Officials recently convened a local task force with a goal of finding a new ambulance provider for the county’s northern half by the end of April. Henington is serving as the task force chair.
“There is an urgency to get this done, because there is a limit to what Terlingua EMS and Fire can do,” he said. “We’re holding it together, but we don’t want to do it forever.”
The task force is looking at two main options: starting a new county-run ambulance service, or bringing in a new company for the job. Both options face hurdles, but EMS experts say it’s hard to convince an existing company to move into a rural area.
“I wouldn’t say it’s the best business model out there,” said Brent Smith, President of the Texas EMS Alliance, a statewide trade group.
According to Smith, because ambulance providers get paid each time they transport somebody, companies in rural, sparsely populated areas just can’t make enough trips to turn a profit. So, he said, government backing of some kind is probably the way to go for communities that find themselves in a situation like Brewster County’s.
“If there’s a local government entity that’s thinking about, well, are we going to have to fill a void and start our own ambulance service, they just need to come to the realization that it’s not a lucrative business,” Smith said. “They’re going to have to spend some money to do it.”
Henington, even as a Republican, is backing the government-run option.

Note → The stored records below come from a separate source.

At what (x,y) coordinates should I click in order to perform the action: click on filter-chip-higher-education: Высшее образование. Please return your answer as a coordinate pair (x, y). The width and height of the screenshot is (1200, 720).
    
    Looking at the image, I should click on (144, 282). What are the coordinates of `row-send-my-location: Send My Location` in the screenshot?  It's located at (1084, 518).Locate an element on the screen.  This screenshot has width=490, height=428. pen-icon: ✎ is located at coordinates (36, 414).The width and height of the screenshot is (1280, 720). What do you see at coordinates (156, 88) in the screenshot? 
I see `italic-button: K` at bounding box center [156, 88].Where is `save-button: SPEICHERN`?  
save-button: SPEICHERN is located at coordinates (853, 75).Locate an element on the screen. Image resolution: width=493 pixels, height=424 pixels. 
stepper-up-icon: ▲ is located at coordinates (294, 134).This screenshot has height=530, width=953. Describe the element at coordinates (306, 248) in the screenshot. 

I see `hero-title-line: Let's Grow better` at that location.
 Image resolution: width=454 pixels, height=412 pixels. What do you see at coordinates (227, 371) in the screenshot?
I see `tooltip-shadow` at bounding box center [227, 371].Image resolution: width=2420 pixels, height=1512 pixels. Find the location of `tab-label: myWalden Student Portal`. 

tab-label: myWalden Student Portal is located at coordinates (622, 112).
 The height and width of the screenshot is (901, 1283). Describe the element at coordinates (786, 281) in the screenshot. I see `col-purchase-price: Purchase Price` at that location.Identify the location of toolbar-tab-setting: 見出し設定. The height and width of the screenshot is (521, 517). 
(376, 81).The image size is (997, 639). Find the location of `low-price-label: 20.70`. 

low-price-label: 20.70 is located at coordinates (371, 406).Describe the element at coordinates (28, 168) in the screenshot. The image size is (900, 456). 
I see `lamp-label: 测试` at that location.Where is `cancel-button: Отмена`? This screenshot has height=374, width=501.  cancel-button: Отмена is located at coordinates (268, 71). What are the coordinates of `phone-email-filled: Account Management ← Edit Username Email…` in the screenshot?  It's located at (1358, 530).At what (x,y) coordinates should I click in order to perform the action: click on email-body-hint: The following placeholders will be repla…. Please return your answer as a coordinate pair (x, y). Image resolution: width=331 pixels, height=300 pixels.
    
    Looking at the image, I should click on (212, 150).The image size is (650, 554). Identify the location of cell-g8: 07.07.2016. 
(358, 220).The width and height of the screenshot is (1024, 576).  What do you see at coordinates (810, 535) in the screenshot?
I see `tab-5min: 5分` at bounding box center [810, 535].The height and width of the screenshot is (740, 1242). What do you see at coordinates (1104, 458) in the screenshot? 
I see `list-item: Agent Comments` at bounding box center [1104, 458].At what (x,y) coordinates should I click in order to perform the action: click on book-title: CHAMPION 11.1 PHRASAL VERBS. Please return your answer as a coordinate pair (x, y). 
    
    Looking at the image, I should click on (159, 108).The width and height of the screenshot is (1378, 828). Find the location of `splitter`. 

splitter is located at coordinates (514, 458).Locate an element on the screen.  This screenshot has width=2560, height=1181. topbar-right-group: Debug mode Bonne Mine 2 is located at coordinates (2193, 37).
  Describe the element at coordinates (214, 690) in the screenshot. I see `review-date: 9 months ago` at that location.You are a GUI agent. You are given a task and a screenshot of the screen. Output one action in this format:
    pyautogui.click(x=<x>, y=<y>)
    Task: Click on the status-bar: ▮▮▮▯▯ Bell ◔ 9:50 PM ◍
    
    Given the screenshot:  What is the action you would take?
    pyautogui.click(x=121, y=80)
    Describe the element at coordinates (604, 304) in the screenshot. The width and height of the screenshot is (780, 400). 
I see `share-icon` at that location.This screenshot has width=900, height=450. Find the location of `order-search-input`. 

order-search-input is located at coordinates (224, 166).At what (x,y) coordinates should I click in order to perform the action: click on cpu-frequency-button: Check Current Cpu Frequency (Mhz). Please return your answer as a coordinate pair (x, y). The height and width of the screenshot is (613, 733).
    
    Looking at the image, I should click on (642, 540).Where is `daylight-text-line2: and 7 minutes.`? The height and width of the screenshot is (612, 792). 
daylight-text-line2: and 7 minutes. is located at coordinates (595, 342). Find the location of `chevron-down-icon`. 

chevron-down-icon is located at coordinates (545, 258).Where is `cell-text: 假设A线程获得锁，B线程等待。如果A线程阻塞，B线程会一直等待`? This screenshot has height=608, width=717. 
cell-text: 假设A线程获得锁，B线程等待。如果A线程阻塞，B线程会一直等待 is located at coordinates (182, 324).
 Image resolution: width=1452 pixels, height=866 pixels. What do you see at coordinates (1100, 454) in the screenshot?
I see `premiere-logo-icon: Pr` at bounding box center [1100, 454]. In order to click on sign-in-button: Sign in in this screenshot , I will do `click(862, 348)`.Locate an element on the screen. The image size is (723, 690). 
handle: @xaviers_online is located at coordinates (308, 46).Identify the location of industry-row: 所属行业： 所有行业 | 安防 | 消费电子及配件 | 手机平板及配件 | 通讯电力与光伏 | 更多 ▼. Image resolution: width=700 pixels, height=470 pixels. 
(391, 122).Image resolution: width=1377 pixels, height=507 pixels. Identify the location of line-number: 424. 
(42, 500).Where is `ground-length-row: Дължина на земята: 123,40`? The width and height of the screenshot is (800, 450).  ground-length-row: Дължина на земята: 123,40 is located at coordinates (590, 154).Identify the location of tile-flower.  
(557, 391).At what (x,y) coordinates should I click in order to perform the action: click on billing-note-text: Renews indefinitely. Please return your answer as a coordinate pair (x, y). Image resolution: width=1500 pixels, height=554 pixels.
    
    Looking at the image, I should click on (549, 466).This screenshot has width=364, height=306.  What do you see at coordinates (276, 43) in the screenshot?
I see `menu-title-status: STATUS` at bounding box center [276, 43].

So is the county’s current top official, Democrat Eleazar Cano. (Cano recently announced he would not seek reelection.)
“I think my main concern is, with the private sector, if somebody goes belly-up, then what happens?” Cano said during a recent public meeting.
If the county does start its own operation, it won’t be cheap.
While grants and state funding can help, the Texas EMS Alliance says ambulances cost about $125,000, while a single heart monitor can run about $40,000.
The challenge here in the Big Bend also comes at a time when EMS crews across the U.S. are struggling with pandemic-related burnout and staffing shortages. Plus, according to Smith, it’s always been tougher hiring paramedics in rural areas.
State lawmakers are trying to tackle that particular problem. They recently approved about $22 million in funding for EMS recruitment efforts, particularly in rural and underserved areas, money that came from federal pandemic relief.
As Brewster County officials hash out a plan, Cano has pledged in discussions at public meetings that there won’t be a gap in ambulance services.
“Nobody wants to see services interrupted,” Sara Allen Colando, a local county commissioner, said at a meeting in mid-January.
“And that’ll never happen,” Cano responded. “We’ll figure out a way to keep the ball rolling.”
As officials continue to hold meetings on the issue, Henington, the task force chair, said they could have a plan together by mid-February.
For her part, Jessica Scudder said she doesn’t think parts of Brewster County would simply be left without an ambulance “at any point.” The way she described it, the people who choose to do this type of work in far-flung places like the Big Bend take it very seriously.
Case in point: the day her father died while out on an ambulance call himself. Within an hour, she said, the rest of his crew was back out on other emergency calls.
“They never stopped,” Scudder said. “They never stopped, not one time.”